3.2 Recalibrate the instrument and check the sensor sensitivity and the sealing of the furnace.
- Sample thermal decomposition interferes with the melting peak
Cause: Certain fibers (such as natural fibers or synthetic fibers containing heat-sensitive groups) degrade before melting.
Solution:
4.1 Use inert gas (such as nitrogen) protection to reduce the risk of oxidative degradation.
4.2 Use rapid heating (e.g. 20°C/min) to shorten the high temperature residence time.
4.Experimental Notes
- Sample representativeness: Fiber samples must be taken from the same batch to avoid data deviation due to production process fluctuations.
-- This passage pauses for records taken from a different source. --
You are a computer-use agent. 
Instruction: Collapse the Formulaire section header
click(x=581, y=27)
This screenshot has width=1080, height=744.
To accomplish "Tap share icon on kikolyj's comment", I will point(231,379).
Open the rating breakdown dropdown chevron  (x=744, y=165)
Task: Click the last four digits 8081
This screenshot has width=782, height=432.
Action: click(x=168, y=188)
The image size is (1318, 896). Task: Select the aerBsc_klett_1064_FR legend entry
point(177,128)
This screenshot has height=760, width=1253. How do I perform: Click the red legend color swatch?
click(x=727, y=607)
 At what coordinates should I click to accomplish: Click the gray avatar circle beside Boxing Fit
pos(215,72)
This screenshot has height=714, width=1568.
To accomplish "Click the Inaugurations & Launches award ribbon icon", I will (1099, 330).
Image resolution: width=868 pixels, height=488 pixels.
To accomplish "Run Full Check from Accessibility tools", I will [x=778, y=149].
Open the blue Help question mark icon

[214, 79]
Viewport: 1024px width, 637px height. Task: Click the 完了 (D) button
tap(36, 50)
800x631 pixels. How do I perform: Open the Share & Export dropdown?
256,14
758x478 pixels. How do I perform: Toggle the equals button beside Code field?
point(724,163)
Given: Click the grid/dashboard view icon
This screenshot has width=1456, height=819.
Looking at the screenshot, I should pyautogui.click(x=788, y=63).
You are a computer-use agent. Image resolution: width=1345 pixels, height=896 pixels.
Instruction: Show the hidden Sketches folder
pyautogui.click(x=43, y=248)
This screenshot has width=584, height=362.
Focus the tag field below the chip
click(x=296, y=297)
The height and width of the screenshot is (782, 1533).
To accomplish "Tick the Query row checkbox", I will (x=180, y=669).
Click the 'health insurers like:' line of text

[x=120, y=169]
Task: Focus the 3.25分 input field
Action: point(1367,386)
- Avoid contamination: Use tweezers to take and place samples and crucibles to prevent contamination from hand grease.
- Data comparability: The melting peak temperatures at different heating rates cannot be directly compared, and the test conditions must be specified.
- Instrument maintenance: Clean the DSC furnace regularly to avoid residues affecting heat conduction.
5.Application Examples
5.1 Case: Melting behavior analysis of recycled polyester fibers
Background: Due to the complex processing history of recycled PET fibers, the melting peak may appear broadened or shifted.
5.2 Measurement parameter settings
Heating rate: 10°C/min, nitrogen protection (50 mL/min).
Temperature range: 30~300°C.
5.3 Results Analysis
The melting peak temperature is about 3~5°C lower than that of virgin PET, indicating that the crystal integrity is impaired.
The 30% reduction in melting enthalpy verifies the decrease in crystallinity during the recycling process.
6.Experimental Conclusion
Differential scanning calorimetry provides an efficient and sensitive means for characterizing fiber melting behavior. By standardizing the sample preparation process, optimizing test parameters and rationally analyzing data, key thermodynamic parameters such as melting peak temperature can be accurately obtained, providing theoretical support for the design, processing and recycling of fiber materials.